Revenue: Legislators must use caution on spending
In a few days, West Virginia lawmakers and Gov. Jim Justice will get an idea of how happy the new year will be for them. It will come in the form of the state government revenue report for December.
That will mark the halfway point for the fiscal year, which has been decidedly mixed in terms of income to keep government functioning. At first, it seemed as if Justice and lawmakers had struck it rich. Revenue was far in excess of what had been budgeted for spending.
That spurred Justice to make two grandiose promises, on which legislative leaders agreed: First, state employees, including teachers, would receive another 5 percent pay raise in 2019. Second, the state would increase its contribution to the Public Employees Insurance Agency by $100 million.
Then the revenue stream slackened. By the end of November, collections for the general revenue fund were just $141 million above estimates — less than will be needed to keep the PEIA and pay raise pledges. The state road fund was lagging badly.

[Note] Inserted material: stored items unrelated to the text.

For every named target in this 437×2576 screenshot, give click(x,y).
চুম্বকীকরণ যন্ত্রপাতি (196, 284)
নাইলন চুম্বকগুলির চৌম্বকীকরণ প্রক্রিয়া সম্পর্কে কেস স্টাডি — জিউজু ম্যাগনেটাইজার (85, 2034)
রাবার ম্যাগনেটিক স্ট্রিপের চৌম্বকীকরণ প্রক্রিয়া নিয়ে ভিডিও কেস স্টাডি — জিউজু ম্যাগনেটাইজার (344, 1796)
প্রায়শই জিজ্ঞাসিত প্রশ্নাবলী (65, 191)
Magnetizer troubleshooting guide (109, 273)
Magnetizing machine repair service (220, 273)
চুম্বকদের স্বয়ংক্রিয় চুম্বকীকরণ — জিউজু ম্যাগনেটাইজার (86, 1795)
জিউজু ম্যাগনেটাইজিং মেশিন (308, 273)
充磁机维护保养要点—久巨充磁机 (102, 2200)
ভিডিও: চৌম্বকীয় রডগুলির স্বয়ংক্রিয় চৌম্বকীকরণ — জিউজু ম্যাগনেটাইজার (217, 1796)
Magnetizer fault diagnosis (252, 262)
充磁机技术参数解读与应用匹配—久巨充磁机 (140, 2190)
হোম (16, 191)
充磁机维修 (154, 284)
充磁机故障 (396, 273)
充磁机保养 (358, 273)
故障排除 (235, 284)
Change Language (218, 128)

And analysts were warning the situation may get worse, not better. State Deputy Revenue Secretary Mark Muchow — who has a reputation for well-founded conservatism on fiscal matters — told lawmakers much of the boom earlier this year was because of revenue linked to oil and gas pipeline construction. Many of those projects will be completed next year, and the resulting drop-off in revenue “will be very noticeable,” Muchow cautioned.

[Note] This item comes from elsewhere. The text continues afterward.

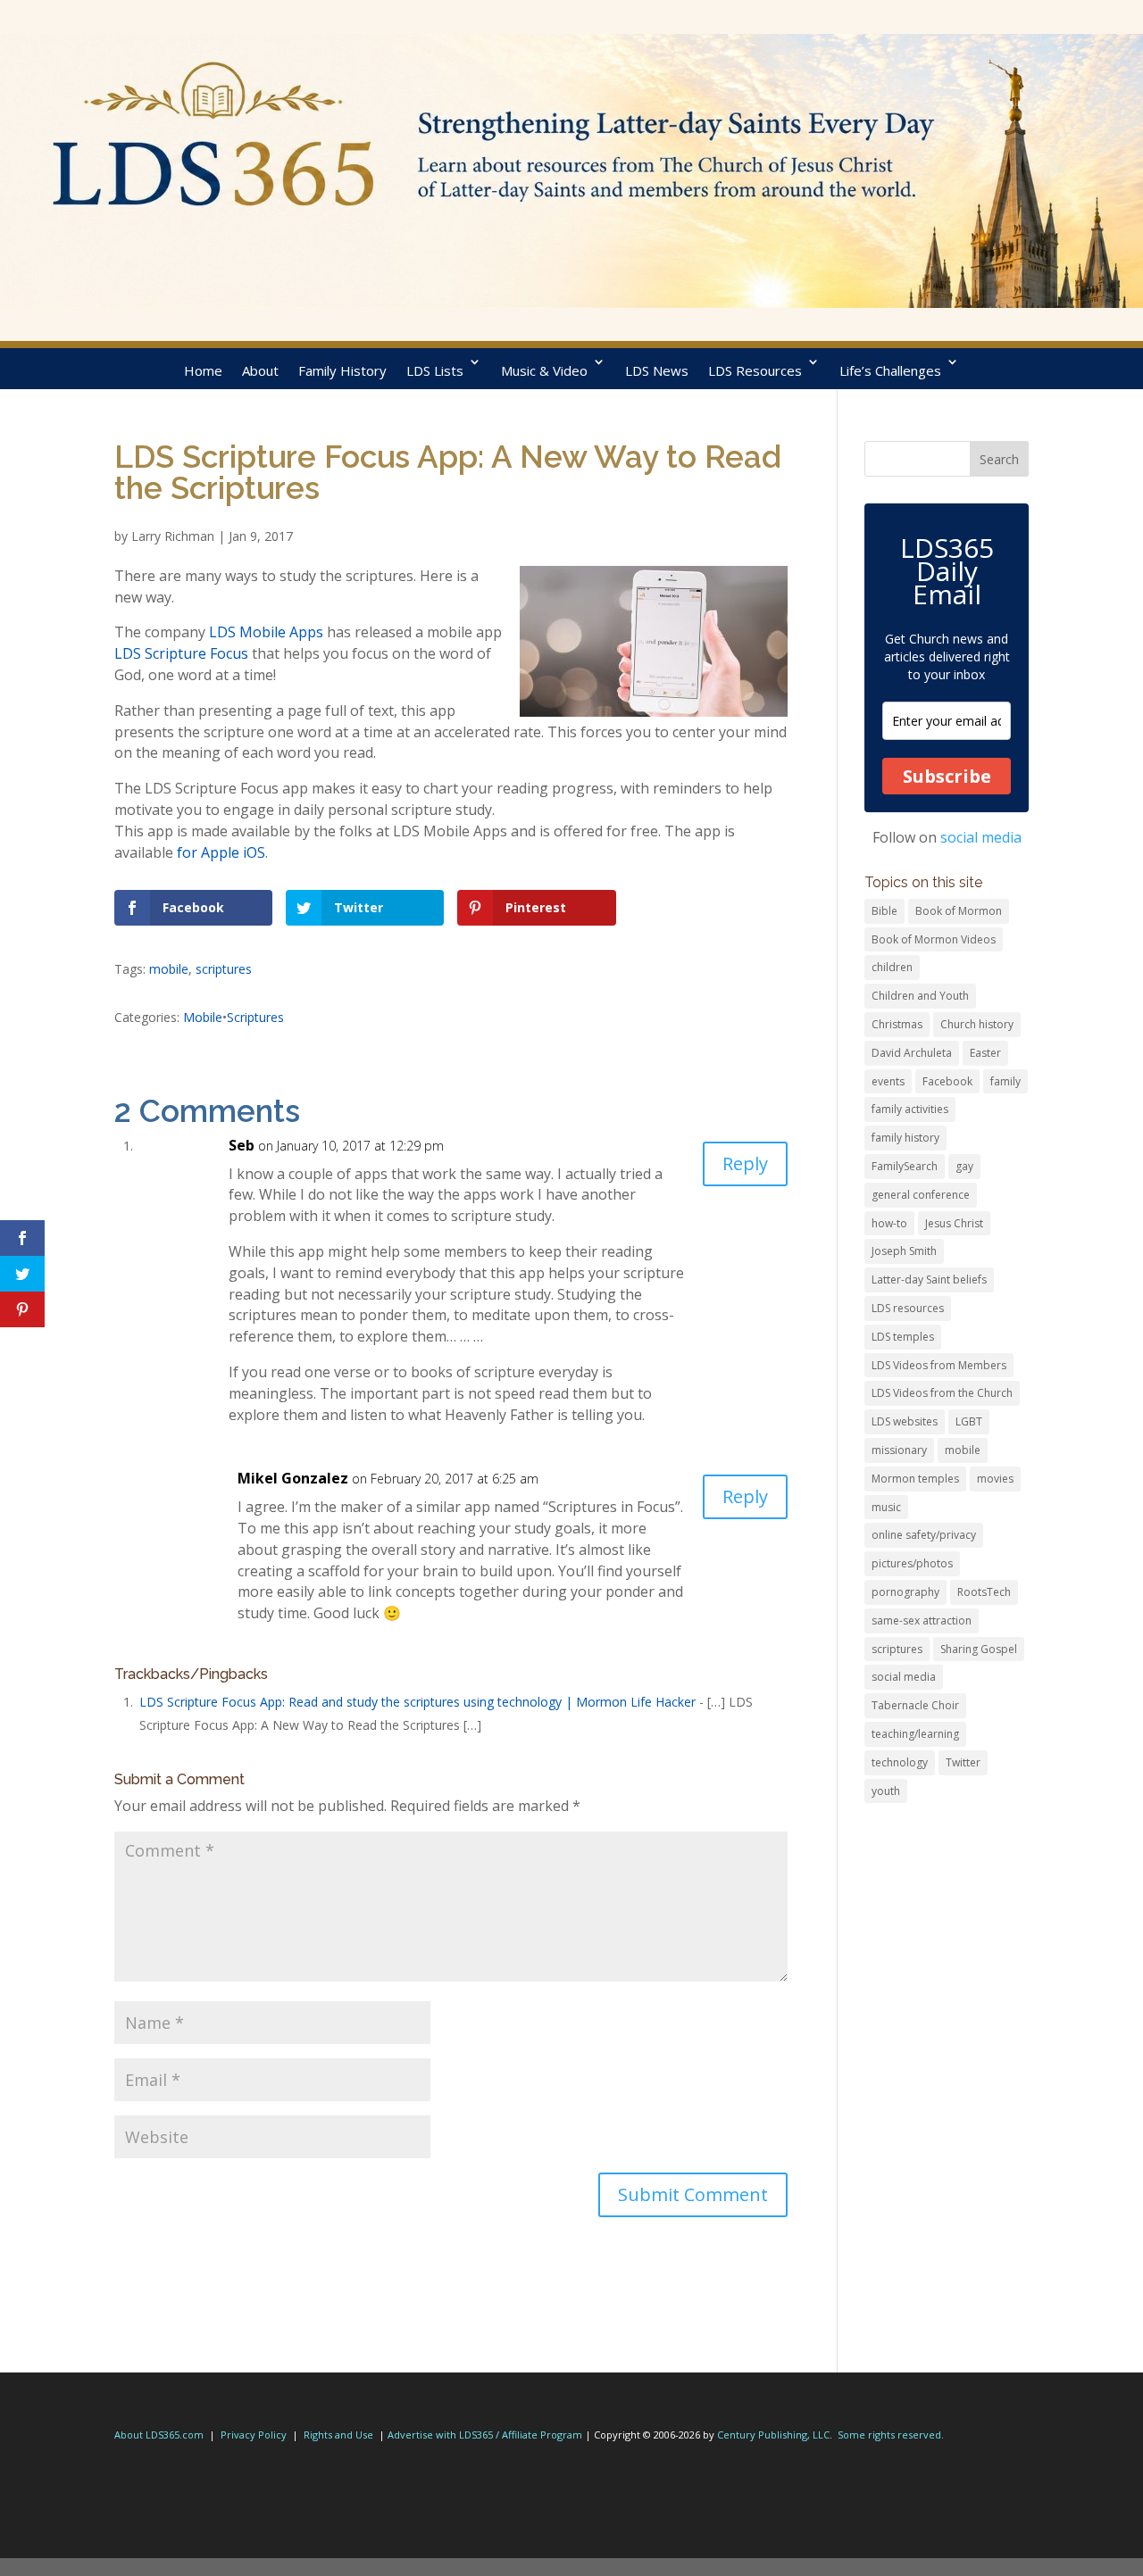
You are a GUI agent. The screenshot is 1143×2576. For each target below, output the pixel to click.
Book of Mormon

On Jan. 9, legislators will begin their annual 60-day regular session. Some already have begun discussing the fiscal 2020 budget.
Obviously, the December, January and February revenue reports will provide crucial guidance to those writing the new budget. For now, however, it is clear any big, new spending initiatives will have to be approached with caution. We don’t want to return to the bad old days of mid-year spending cuts because budgets were based on unrealistic optimism.